Sphaerolobium daviesioides

Scientific classification
- Kingdom: Plantae
- Clade: Tracheophytes
- Clade: Angiosperms
- Clade: Eudicots
- Clade: Rosids
- Order: Fabales
- Family: Fabaceae
- Subfamily: Faboideae
- Genus: Sphaerolobium
- Species: S. daviesioides
- Binomial name: Sphaerolobium daviesioides Turcz.

= Sphaerolobium daviesioides =

- Genus: Sphaerolobium
- Species: daviesioides
- Authority: Turcz.

Species of flowering plant

Sphaerolobium daviesioides, commonly known as prickly globe-pea, is a species of flowering plant in the family Fabaceae and is endemic to the south of Western Australia. It is an erect, rigid, leafless shrub with orange or yellow and red flowers from August to October.

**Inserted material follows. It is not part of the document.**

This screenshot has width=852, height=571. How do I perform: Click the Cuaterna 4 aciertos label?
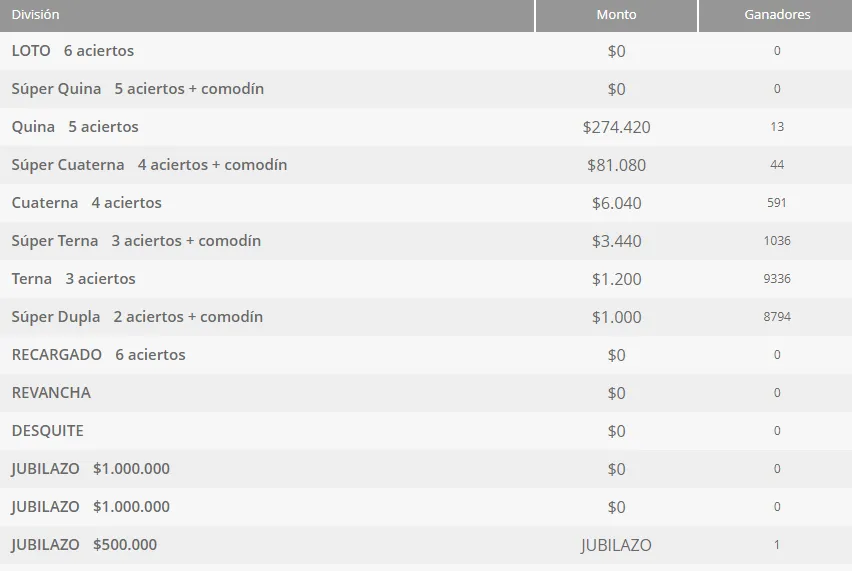tap(87, 203)
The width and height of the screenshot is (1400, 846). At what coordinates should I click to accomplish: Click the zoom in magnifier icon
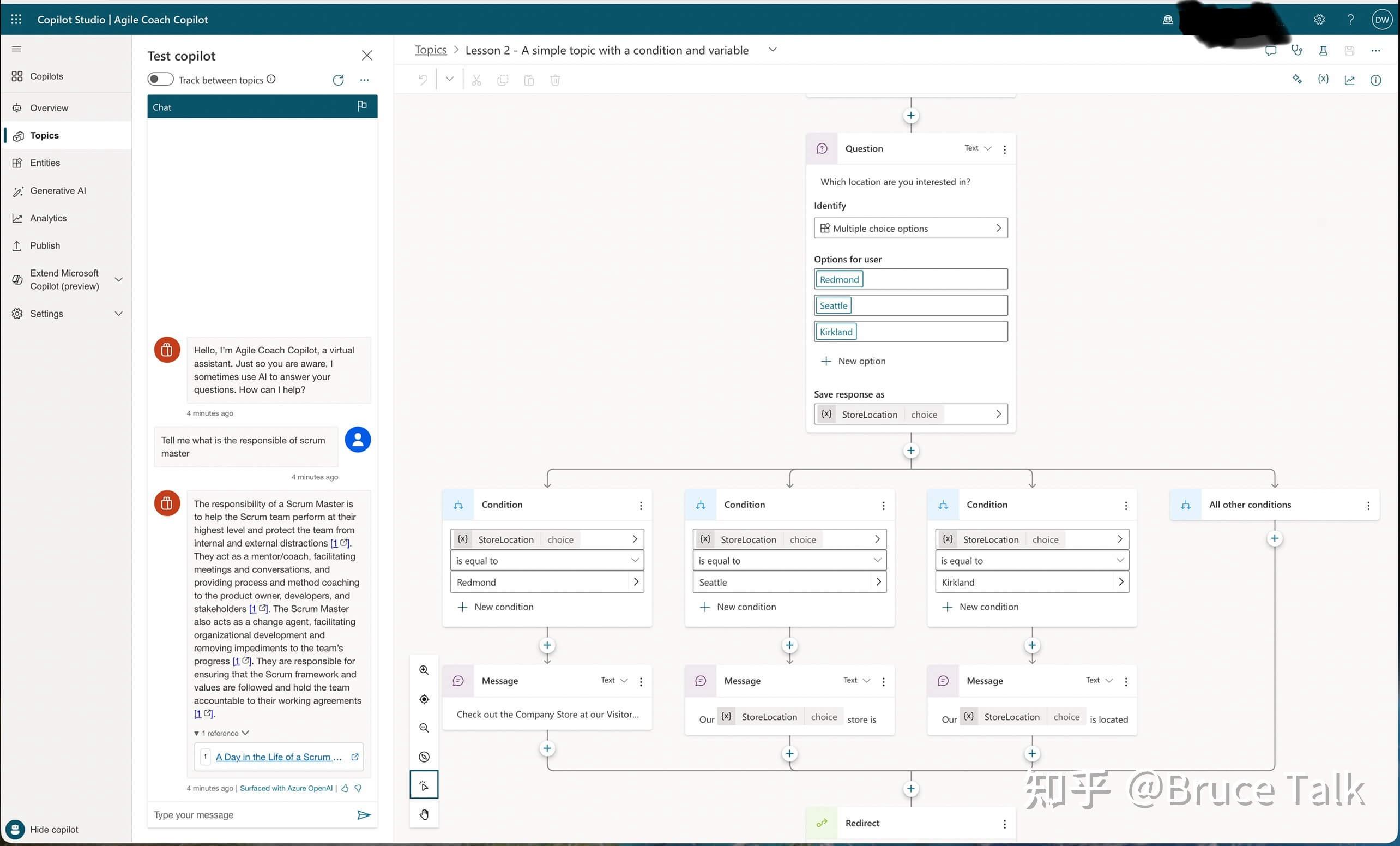(x=424, y=670)
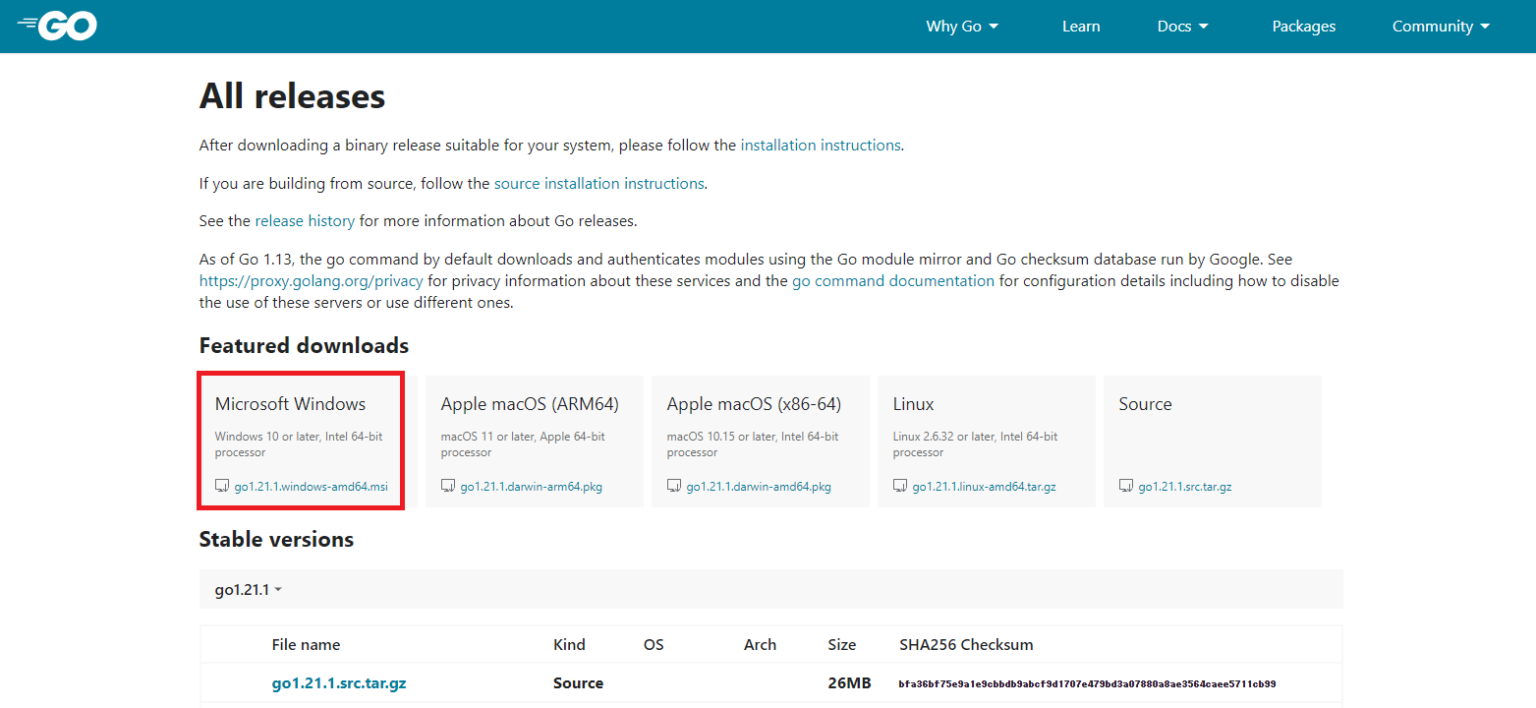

It was first formally described in 1853 by Nikolai Turczaninow in the Bulletin de la Société Impériale des Naturalistes de Moscou. The specific epithet (daviesioides) means "Daviesia-like".

Sphaerolobium daviesioides grows on sandplain in the Esperance Plains, Hampton and Mallee bioregions of southern Western Australia and is listed as "not threatened" by the Government of Western Australia Department of Biodiversity, Conservation and Attractions.